### Task brief
Answer these questions from the text about Ellie Scott:
1. What number does she wear for her current team?
2. At what age did she start playing football?
3. Where is she educated?

### Exercise text

Ellie Scott

Personal information
- Full name: Ellie Olivia Scott
- Date of birth: 10 January 2006 (age 20)
- Place of birth: Lisburn, Northern Ireland
- Height: 1.73 m (5 ft 8 in)
- Position: Goalkeeper

Team information
- Current team: Glentoran
- Number: 12

Senior career*
- Years: Team / Apps / (Gls)
- 2023–: Glentoran

International career
- Northern Ireland U16 / 4 / (0)
- 2021–2023: Northern Ireland U17 / 6 / (0)

= Ellie Scott =

Northern Irish footballer (born 2006)

Ellie Olivia Scott (born 10 January 2006) is a Northern Irish professional footballer who plays as a goalkeeper for Glentoran and the Northern Ireland under-19 national team.

== Life ==
Scott was born in Lisburn, Northern Ireland. She started playing football at age ten. She is educated at Banbridge Academy.

### Data under study
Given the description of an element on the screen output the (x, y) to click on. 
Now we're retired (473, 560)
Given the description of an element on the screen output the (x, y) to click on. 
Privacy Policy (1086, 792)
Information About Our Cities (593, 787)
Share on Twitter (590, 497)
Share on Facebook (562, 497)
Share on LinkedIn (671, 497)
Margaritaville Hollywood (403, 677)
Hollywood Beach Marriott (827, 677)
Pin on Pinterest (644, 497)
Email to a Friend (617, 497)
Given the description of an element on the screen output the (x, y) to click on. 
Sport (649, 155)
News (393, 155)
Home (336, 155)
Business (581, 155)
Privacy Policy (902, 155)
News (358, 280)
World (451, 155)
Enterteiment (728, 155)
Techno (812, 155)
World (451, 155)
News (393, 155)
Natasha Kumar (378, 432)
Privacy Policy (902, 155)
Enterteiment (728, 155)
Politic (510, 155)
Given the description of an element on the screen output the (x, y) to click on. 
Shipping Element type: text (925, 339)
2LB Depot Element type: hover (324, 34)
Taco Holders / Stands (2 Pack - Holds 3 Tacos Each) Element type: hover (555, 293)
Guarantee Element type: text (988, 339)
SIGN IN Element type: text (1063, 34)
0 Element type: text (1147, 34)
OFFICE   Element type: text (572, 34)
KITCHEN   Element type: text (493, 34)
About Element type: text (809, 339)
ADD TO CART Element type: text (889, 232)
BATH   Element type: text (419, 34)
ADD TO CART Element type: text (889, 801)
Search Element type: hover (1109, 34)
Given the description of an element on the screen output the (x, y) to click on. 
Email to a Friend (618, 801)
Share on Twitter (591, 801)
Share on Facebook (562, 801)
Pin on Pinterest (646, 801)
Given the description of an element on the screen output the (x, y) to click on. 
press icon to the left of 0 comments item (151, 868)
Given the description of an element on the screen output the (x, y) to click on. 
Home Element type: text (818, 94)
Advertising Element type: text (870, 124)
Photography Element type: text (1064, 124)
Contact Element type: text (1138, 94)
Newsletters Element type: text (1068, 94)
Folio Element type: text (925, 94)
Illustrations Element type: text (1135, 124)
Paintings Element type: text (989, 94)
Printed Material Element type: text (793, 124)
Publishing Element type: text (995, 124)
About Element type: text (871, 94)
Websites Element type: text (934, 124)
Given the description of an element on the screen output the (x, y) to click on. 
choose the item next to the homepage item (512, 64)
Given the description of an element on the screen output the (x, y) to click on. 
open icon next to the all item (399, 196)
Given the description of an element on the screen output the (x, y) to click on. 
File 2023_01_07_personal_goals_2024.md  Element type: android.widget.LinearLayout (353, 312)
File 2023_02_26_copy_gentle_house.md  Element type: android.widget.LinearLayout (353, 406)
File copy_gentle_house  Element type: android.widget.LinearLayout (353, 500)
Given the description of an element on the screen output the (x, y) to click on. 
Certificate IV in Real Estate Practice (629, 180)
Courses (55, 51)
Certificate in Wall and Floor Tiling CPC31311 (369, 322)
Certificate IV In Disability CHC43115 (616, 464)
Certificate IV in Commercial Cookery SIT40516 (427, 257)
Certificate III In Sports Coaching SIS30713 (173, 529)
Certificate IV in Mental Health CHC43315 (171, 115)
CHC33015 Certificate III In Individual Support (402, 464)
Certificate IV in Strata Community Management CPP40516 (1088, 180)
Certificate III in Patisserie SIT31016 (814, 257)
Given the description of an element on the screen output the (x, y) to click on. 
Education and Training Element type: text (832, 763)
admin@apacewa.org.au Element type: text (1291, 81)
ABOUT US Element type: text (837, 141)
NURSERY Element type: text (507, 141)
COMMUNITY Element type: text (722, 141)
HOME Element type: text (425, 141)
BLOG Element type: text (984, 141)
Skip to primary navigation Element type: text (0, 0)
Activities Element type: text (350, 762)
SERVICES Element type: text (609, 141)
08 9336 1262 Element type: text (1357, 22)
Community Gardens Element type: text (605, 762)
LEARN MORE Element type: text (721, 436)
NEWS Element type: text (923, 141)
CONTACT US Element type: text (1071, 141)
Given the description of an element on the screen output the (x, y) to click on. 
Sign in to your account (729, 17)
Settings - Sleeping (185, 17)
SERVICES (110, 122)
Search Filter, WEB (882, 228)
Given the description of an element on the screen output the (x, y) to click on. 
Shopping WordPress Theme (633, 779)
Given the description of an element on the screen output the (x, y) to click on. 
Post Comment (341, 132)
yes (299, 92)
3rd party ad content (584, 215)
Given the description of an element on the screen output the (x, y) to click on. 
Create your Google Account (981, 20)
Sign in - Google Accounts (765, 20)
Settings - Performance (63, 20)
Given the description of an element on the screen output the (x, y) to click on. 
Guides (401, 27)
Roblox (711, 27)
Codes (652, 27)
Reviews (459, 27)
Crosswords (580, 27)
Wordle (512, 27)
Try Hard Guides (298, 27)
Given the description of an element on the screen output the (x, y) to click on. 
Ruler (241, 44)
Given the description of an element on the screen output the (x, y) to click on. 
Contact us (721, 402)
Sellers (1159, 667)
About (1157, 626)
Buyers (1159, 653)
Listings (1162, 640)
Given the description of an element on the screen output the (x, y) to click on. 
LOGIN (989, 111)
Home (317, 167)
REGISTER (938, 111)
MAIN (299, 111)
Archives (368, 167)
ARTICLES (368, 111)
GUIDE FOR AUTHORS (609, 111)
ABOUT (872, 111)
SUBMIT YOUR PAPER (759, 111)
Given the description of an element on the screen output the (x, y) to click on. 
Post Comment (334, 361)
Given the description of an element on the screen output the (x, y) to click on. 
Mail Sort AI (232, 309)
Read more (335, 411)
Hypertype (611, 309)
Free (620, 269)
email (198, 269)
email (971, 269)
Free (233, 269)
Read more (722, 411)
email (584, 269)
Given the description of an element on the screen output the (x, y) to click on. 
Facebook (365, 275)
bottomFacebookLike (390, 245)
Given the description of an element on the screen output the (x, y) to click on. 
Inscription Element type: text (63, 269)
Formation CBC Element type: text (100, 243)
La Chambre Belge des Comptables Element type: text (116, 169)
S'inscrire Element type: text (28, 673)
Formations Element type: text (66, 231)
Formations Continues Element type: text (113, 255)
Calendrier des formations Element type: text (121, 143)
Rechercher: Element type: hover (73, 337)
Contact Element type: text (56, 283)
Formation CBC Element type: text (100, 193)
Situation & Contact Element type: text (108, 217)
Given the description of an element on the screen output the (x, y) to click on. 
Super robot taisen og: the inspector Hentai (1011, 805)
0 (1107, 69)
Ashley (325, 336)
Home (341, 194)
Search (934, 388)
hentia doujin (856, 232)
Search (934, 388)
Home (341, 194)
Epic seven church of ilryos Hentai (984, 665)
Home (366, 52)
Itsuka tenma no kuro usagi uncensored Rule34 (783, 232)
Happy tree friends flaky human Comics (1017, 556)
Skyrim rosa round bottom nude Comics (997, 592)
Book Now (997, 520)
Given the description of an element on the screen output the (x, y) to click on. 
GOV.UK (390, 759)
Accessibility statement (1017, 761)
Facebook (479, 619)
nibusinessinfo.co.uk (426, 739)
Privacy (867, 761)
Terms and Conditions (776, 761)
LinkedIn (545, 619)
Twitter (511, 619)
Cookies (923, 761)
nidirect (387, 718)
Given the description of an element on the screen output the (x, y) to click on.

### Answer for the task
1. 12
2. Ten
3. Banbridge Academy